Toute cette effervescence spirituelle cohabite pourtant pacifiquement avec un libéralisme extrême, arrivé à la pointe de son développement. Comme partout, les McDo et Starbucks attirent agressivement les ados ; les techniques de marketing plus soft de Nespresso s’adressent aux ménagères en mal de luxe et de petits soins ; les vitrines des banques affichent leurs compétences en « gestion du patrimoine », sans doute pour allécher les travailleurs clandestins ; les « réfugiés fiscaux » et leur fortune affluent du monde entier, ainsi que les candidats à une mort choisie, conformément au dogme de l’individu tout-puissant : deux associations proposent des contrats qui les engagent à venir vous euthanasier – dans des cas précis et contraignants –, ce qui reste pour l’instant encore interdit en Europe ; la mort elle-même, dans cet univers, pourrait-elle devenir une marchandise ?
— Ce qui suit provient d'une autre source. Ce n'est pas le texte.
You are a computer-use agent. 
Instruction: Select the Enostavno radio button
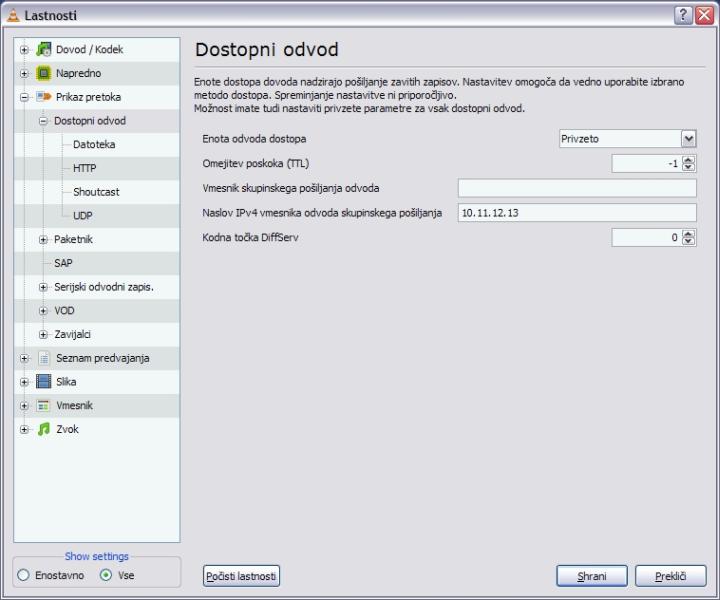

Spiritualité et capitalisme aujourd’hui : vers un nihilisme global

Dans cette Suisse où une thèse récente en théologie s’intitule l’Obsolescence de l’offre religieuse, où il peut arriver à un ami pasteur de célébrer le culte dominical dans la cathédrale de Lausanne pour… six personnes aux cheveux bleus, l’effondrement du protestantisme a fait place à un ésotérisme light. Comment refouler le soupçon que le mot « spirituel », employé ici à tort et à travers, ne cache des intérêts que l’on ne saurait voir ? Si thérapies et « travail sur soi » remplacent la religion collective, n’est-ce pas alors le plus imposant ego qui fait payer sa présence au plus faible ? Quelle pire forme d’opium que celle qui n’admet le contrôle d’aucune institution ? Et de la part des entreprises, pourquoi organiser des stages de méditation, marche consciente, semaine de jeûne, et prévention du burn out pour ses « collaborateurs », si ce n’est pour tirer d’eux le courage de continuer ? Au lieu de réclamer d’autres conditions de travail, ils apprennent à s’ébrouer en descendant l’escalier, à s’étirer le dos en cherchant un dossier sur l’armoire ; ils achètent les produits dérivés du stage, manuel, jeu de cartes, pour s’exercer à la détente entre collègues pendant la pause (sic). Ils sont alors plus efficaces que s’ils s’angoissent, se suicident, ou pire, s’interrogent. Nouveau fordisme, dont le credo n’est plus : « Un employé bien payé devient un excellent client », mais « Un employé méditant améliore beaucoup son rendement. » Cette néospiritualité fait donc bon ménage avec le culte de l’argent3. Ce marketing chamanique remplit les poches des rescapés du New Age ; il soutient et colmate le capitalisme, lui procure l’aspect mode et la bonne conscience dont il a grand besoin. Car à l’exemple de certains anciens protestants, les vieux beatniks cachent leurs profits sous des airs dévots : vêtements bio et écoles alternatives. On connaît la fortune du verbe « gérer » qui s’applique désormais aux réalités les plus intimes et les moins calculables : ici, le sens a un prix, et on le gère.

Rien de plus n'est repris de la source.